BRUSSELS – Since she started wearing a full Islamic veil six weeks ago, Selma said, she has been stared at, frowned at, muttered to, mocked as a “ghost” and forced by a policeman to lift her veil to show her face.

These are uneasy times for the estimated 15 million Muslims of Western Europe, not only for fundamentalists such as Selma, but also for the vast majority who want to find their place as Muslims without confronting the Christian and secular traditions of the continent they have adopted as home. [Source]

Fundamentalists.

Either the journalist is scouting for histrionics or is exceptionally ignorant: the very word is laden with negativity, stereotypes and a hysterical phobia of all things religious and non-Christian.

Which defeats the point of the article: that the Muslims of Belgium have had their religious freedom curtailed is a result of the very bigotry that aligns donnance of the veil with security threats.

A better term would have been “not only for observant Muslims such as Selma,” rather than the tripe that has been published.

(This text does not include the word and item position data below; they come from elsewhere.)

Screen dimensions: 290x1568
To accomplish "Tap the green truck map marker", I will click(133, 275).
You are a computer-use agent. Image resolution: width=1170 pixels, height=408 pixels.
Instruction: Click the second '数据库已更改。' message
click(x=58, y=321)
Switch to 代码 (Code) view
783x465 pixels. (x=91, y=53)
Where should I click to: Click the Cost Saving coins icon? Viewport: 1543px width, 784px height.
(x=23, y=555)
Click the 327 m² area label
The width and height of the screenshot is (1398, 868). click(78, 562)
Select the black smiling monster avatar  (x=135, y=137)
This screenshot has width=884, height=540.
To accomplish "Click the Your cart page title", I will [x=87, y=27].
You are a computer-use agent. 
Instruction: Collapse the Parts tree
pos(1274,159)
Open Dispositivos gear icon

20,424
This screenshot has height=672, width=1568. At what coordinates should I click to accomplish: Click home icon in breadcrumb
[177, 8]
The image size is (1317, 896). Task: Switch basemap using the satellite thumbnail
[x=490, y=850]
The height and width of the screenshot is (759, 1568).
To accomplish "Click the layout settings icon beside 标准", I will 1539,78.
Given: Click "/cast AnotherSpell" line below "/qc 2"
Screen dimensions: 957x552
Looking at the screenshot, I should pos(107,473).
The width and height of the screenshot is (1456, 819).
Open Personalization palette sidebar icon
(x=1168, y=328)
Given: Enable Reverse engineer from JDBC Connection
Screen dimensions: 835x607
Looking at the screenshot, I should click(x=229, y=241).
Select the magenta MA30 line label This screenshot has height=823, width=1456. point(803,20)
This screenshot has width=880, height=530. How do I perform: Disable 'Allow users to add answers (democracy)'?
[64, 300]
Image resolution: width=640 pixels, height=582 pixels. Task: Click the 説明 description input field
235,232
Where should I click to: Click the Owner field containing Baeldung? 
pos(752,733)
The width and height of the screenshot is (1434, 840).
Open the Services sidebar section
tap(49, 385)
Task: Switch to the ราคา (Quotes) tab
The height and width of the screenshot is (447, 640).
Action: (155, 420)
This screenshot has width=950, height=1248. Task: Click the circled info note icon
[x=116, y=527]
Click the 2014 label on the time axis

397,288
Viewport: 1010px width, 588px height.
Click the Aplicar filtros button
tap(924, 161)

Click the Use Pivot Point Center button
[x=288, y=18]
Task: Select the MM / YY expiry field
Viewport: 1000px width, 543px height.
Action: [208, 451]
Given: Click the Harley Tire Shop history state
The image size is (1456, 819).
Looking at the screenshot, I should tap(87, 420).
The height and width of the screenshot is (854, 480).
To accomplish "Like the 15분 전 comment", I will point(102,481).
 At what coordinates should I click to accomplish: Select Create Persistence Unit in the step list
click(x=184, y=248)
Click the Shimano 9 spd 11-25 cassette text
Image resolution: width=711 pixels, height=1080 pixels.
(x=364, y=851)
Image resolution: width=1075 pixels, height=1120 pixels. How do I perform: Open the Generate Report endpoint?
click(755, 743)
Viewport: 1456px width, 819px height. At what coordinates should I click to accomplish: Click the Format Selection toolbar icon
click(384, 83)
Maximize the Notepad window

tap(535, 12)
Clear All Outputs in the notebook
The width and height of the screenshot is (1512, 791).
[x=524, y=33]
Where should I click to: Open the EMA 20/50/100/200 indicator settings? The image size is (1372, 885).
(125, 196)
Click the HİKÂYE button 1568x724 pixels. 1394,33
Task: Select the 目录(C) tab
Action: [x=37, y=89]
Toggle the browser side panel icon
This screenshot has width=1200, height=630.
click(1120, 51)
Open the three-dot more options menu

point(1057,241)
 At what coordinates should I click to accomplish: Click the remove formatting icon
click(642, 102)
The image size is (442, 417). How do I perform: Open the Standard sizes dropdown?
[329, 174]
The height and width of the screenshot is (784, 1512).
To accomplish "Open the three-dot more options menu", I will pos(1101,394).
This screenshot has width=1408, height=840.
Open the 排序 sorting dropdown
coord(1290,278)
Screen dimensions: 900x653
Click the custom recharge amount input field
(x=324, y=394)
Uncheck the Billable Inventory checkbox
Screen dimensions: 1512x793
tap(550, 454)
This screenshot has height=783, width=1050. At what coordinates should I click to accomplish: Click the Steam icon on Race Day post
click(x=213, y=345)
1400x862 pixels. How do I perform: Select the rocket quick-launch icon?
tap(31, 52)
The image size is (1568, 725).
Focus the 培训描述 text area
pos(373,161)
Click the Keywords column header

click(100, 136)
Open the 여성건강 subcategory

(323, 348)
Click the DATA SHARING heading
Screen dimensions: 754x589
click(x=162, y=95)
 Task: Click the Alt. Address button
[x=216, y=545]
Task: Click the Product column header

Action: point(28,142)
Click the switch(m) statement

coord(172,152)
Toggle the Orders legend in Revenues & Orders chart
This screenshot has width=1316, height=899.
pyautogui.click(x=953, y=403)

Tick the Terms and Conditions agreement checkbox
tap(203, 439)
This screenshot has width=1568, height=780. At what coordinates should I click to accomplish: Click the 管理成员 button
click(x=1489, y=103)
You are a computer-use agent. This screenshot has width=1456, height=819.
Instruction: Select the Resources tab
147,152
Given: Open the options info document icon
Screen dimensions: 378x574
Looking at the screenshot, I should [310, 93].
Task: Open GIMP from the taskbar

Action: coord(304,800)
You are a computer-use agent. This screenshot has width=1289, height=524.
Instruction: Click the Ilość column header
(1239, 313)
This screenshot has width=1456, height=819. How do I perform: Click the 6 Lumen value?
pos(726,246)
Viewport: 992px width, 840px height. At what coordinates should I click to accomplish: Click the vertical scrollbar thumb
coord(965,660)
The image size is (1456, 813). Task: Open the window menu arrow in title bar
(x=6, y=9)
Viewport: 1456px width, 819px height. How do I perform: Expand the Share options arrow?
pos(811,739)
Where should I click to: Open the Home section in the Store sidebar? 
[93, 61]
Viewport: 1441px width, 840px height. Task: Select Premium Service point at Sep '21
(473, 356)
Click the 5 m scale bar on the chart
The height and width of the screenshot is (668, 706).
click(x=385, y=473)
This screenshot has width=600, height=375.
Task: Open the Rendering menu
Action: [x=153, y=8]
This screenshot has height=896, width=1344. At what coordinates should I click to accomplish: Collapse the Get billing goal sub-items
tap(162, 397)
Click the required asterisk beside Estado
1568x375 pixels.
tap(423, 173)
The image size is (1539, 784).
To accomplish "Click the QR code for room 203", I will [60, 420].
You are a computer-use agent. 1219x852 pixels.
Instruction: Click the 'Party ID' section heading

Jeez, even The Daily Mail would have raised an eye-brow at the copy desk.

As an aside, yesterday The Man and I visited a restaurant in town and seated outside were a gaggle of ladies, push-chairs parked and niqabs fluttering in the evening breeze.

As locals meandered in discreetly goggling at the ladies’ kohled eyes and animated conversation over grilled chicken, I could not but help admire their dignity and beauty.

They were beautiful in their determination not to be fazed by stares and even more wonderful for their determination to observe and not be cowed by society’s prejudice.

As Belgium constricts the right to religious expression I cannot help but regret that such sights will disappear from our terraces and streets.

Diversity is stunning, not a threat.

And observance is a quality, not a word to be interchanged with ‘fundamentalism’ and ‘radicalism’.